Wielu szybko zwróciło uwagę, że duża firma technologiczna może niemal bez wysiłku powielić funkcjonalność R1, nawet jeśli jej implementacja sztucznej inteligencji była tak nowatorska i innowacyjna, jak twierdzi firma.

R1 nie jest pierwszym gadżetem skoncentrowanym na sztucznej inteligencji, który pojawił się w środku cyklu szumu związanego ze sztuczną inteligencją. Humane’s AI Pin, wyceniony na 699 USD z miesięczną subskrypcją w wysokości 24 USD, jest kolejnym uczestnikiem tej areny. W przeciwieństwie do R1, Humane Pin idzie o krok dalej – jest to urządzenie do noszenia, które wyświetla informacje na dłoni za pomocą zielonego lasera.

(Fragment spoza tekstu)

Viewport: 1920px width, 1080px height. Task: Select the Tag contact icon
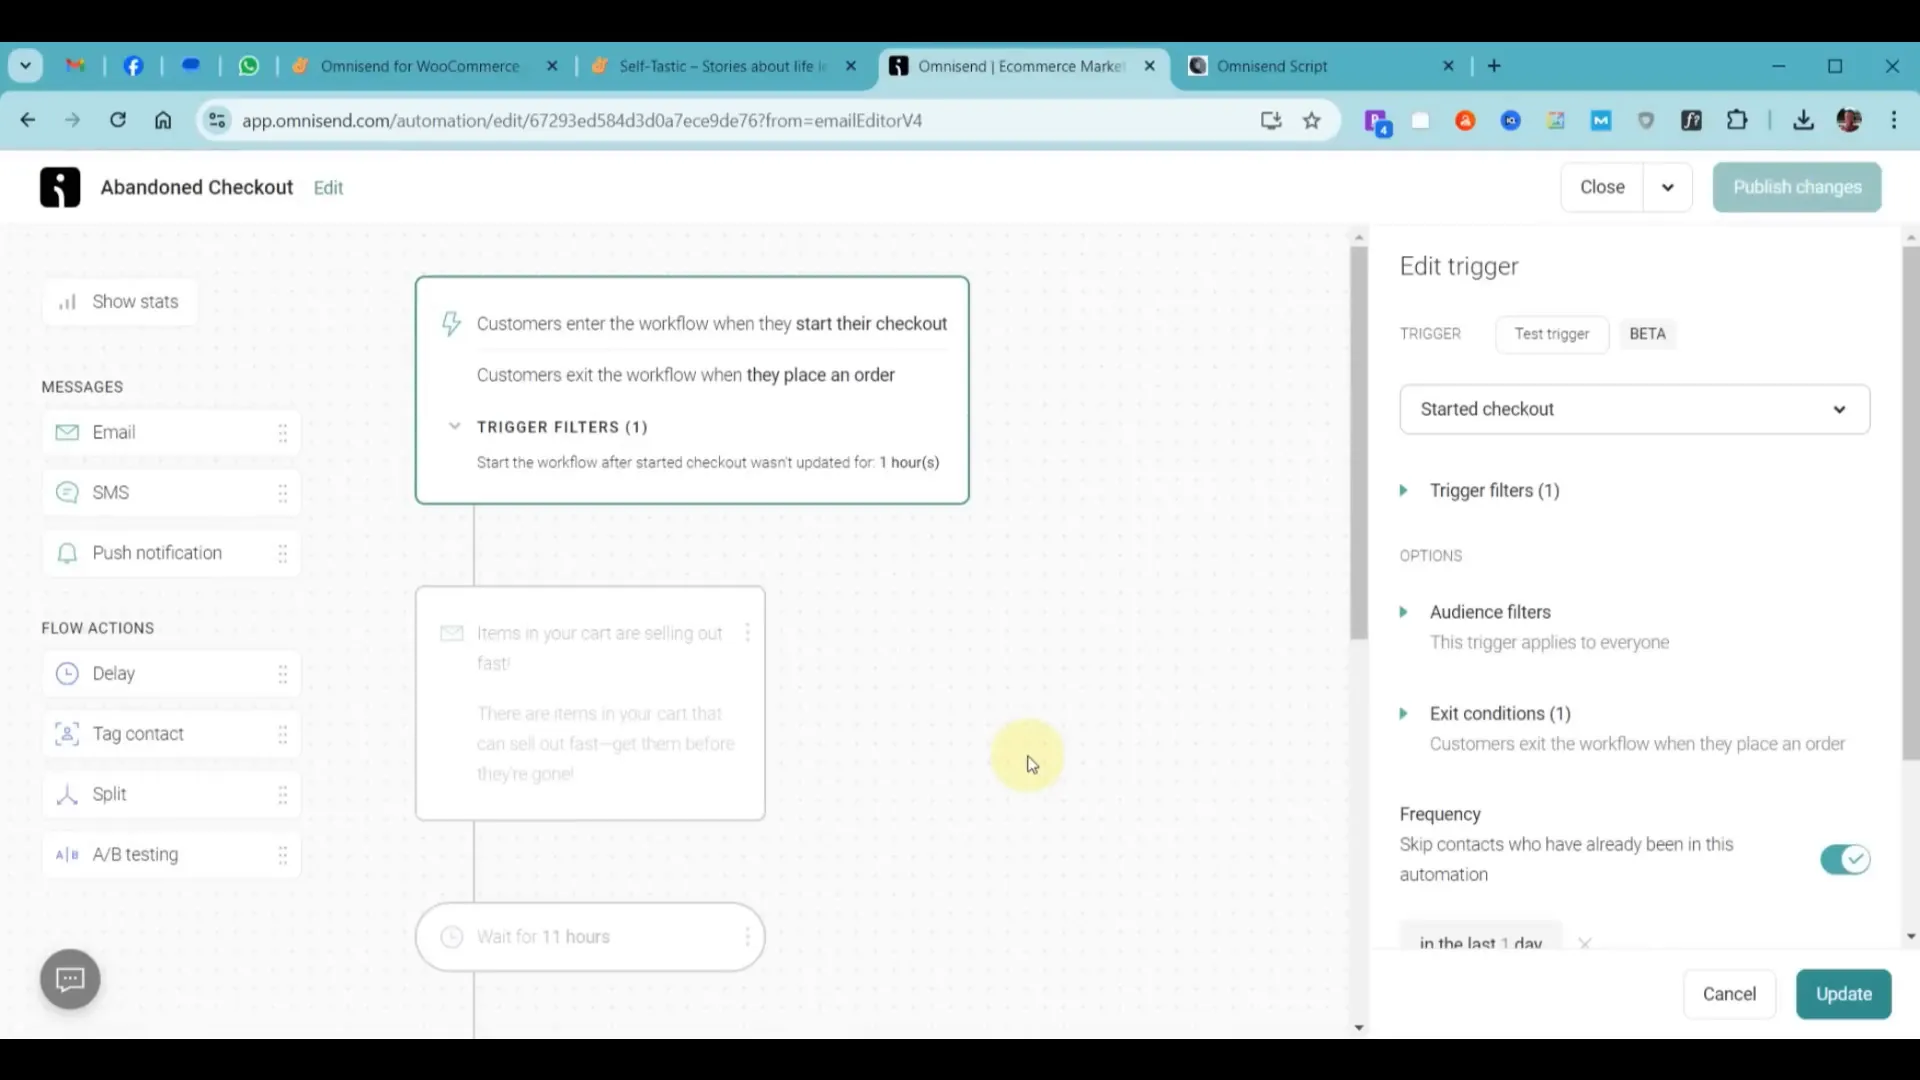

Zasilany przez nowocześniejszy procesor Qualcomm Snapdragon, wykorzystuje kamerę, czujniki głębokości i ruchu do interakcji z otoczeniem. Pin został zaprojektowany jako samodzielne urządzenie, działające na Cosmos OS i integrujące modele AI od Microsoft i OpenAI. Oferuje interakcję głosową, usługi tłumaczeniowe, fotografię opartą na sztucznej inteligencji, a nawet spersonalizowanego DJ-a AI z Tidal.

R1 może wyrzeźbić sobie niszę w świecie technologii, ale wciąż ma przed sobą długą drogę, zanim zdobędzie miejsce w sercach wielu sceptyków. Jak Sarikas powiedział TCN: „Jeśli mam wybór między ChatGPT (i) GPT Store z tysiącami 'aplikacji’ a tym czymś, dlaczego miałbym wybrać Rabbit 1?”